Now my problem is that psycopg will only accept queries of type str, so
how do I get my utf-8 encoded data into the DB?

I can't do query.encode('ascii'), that would be similar to:

x = u'\xc8'
print x.encode('ascii')

Traceback (most recent call last):
File "<stdin>", line 1, in ?
UnicodeEncodeError: 'ascii' codec can't encode character u'\xc8' in
position 0: ordinal not in range(128)
I also tried setting PostgreSQL's client-encoding by executing "SET
client_encoding TO 'utf-8'", but psycopg still only accepts str-type
strings (which is not really surprising).
I assume that the solution will result in an ascii encoded query string,
and that I then can use the QuotedString type to escape my strings
(which is in my current situation not possible because that also only
accepts str type strings and it contains utf-8 characters).

Regards,
Alban.

Jul 18 '05 #1

Subscribe Post Reply

6352

Diez B. Roggisch

Alban Hertroys wrote:

I have a query that inserts data originating from an utf-8 encoded XML
file.
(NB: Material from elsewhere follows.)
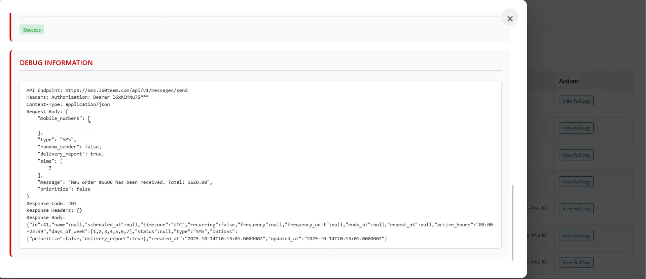Image resolution: width=646 pixels, height=279 pixels.
Task: Open the second View Full Log button
Action: coord(576,128)
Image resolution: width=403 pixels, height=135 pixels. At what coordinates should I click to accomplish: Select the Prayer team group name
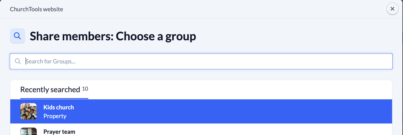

And guess what, it contains utf-8 encoded characters...
Now my problem is that psycopg will only accept queries of type str, so
how do I get my utf-8 encoded data into the DB?
This sounds like the usual unicode/utf-8 confusion: unicode is an abstract
specification of characters, utf-8 as well as latin1 and ascii are
encodings of that specification that allow for certain characters to be
used - namely, ascii for only well-known first 127, latin1 for some major
european languages, and utf-8 defines escapes for all possible characters
defined in unicode - with the result that some of the characters aren't one
byte per character anymore.

So unicode objects encapsulate abstract unicode character sequence - however
they accomplish that is not of your concern. strings on the opposite, are
pure byte sequences - and common libs work with them, with the exception of
the usually unicode aware xml libs. So to yield a string from an unicode
object, one has to specify an encoding - like utf-8 or latin1. Now having a
character in that unicode object that can't be encoded using the specified
encoding, that will produce an error.
Please do read a tutorial on unicode and python - there are several good
ones out there, use google to your advantage.

I can't do query.encode('ascii'), that would be similar to:
>>> x = u'\xc8'
>>> print x.encode('ascii') Traceback (most recent call last):
File "<stdin>", line 1, in ?
UnicodeEncodeError: 'ascii' codec can't encode character u'\xc8' in
position 0: ordinal not in range(128)
Sure- xC8 > 127, so it can't be encoded. Do this:

x = u'\xc8'
x u'\xc8' x.encode('utf-8')

'\xc3\x88'

As you can see, the formerly one byte long character becomes two bytes. The
reason is that on unicode character is translated to that 2-byte sequence
using utf-8.
I also tried setting PostgreSQL's client-encoding by executing "SET
client_encoding TO 'utf-8'", but psycopg still only accepts str-type
strings (which is not really surprising).

Confusion again - please repeat:

unicode is not utf-8!!!
unicode is not utf-8!!!
unicode is not utf-8!!!
unicode is not utf-8!!!

Do encode the unicode object in utf-8, and pass that to the psycopg. If you
set client_encoding to latin1, you have to encode unicod to that.

--
Regards,

Diez B. Roggisch

Jul 18 '05 #2

Jarek Zgoda

Alban Hertroys <al***@magproductions.nl> pisze:

I have a query that inserts data originating from an utf-8 encoded XML
file. And guess what, it contains utf-8 encoded characters...
Now my problem is that psycopg will only accept queries of type str, so
how do I get my utf-8 encoded data into the DB?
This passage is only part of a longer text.